▶ **TASK DETAILS**
Each record that follows must be reproduced exactly.

▶ **THE DATA**
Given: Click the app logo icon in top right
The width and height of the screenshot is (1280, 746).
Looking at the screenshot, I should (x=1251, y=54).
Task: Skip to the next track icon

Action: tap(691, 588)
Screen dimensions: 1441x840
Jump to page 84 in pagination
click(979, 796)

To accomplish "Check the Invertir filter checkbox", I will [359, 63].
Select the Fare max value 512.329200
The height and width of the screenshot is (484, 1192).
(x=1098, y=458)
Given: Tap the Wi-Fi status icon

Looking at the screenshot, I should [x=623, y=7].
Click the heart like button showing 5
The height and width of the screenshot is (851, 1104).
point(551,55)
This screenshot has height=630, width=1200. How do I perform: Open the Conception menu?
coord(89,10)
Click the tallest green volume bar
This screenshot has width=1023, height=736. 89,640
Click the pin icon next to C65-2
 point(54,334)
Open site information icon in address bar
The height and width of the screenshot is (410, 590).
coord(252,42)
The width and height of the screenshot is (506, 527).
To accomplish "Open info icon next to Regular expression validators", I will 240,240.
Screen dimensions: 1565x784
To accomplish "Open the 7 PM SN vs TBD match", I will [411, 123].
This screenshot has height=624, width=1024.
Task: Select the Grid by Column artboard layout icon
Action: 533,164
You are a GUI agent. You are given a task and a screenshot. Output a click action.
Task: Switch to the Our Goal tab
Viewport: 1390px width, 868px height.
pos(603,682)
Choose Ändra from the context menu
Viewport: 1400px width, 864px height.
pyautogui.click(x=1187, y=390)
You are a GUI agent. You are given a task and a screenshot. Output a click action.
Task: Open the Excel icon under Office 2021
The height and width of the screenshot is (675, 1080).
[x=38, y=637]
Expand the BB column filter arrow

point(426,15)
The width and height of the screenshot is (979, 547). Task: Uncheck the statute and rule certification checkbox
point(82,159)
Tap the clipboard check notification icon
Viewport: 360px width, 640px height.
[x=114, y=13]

▶ **EXERCISE SOLUTION**
Given: Click the app logo icon in top right
The width and height of the screenshot is (1280, 746).
Looking at the screenshot, I should (x=1251, y=54).
Task: Skip to the next track icon

Action: tap(691, 588)
Screen dimensions: 1441x840
Jump to page 84 in pagination
click(979, 796)

To accomplish "Check the Invertir filter checkbox", I will [359, 63].
Select the Fare max value 512.329200
The height and width of the screenshot is (484, 1192).
(x=1098, y=458)
Given: Tap the Wi-Fi status icon

Looking at the screenshot, I should [x=623, y=7].
Click the heart like button showing 5
The height and width of the screenshot is (851, 1104).
point(551,55)
This screenshot has height=630, width=1200. How do I perform: Open the Conception menu?
coord(89,10)
Click the tallest green volume bar
This screenshot has width=1023, height=736. 89,640
Click the pin icon next to C65-2
 point(54,334)
Open site information icon in address bar
The height and width of the screenshot is (410, 590).
coord(252,42)
The width and height of the screenshot is (506, 527).
To accomplish "Open info icon next to Regular expression validators", I will 240,240.
Screen dimensions: 1565x784
To accomplish "Open the 7 PM SN vs TBD match", I will [411, 123].
This screenshot has height=624, width=1024.
Task: Select the Grid by Column artboard layout icon
Action: 533,164
You are a GUI agent. You are given a task and a screenshot. Output a click action.
Task: Switch to the Our Goal tab
Viewport: 1390px width, 868px height.
pos(603,682)
Choose Ändra from the context menu
Viewport: 1400px width, 864px height.
pyautogui.click(x=1187, y=390)
You are a GUI agent. You are given a task and a screenshot. Output a click action.
Task: Open the Excel icon under Office 2021
The height and width of the screenshot is (675, 1080).
[x=38, y=637]
Expand the BB column filter arrow

point(426,15)
The width and height of the screenshot is (979, 547). Task: Uncheck the statute and rule certification checkbox
point(82,159)
Tap the clipboard check notification icon
Viewport: 360px width, 640px height.
[x=114, y=13]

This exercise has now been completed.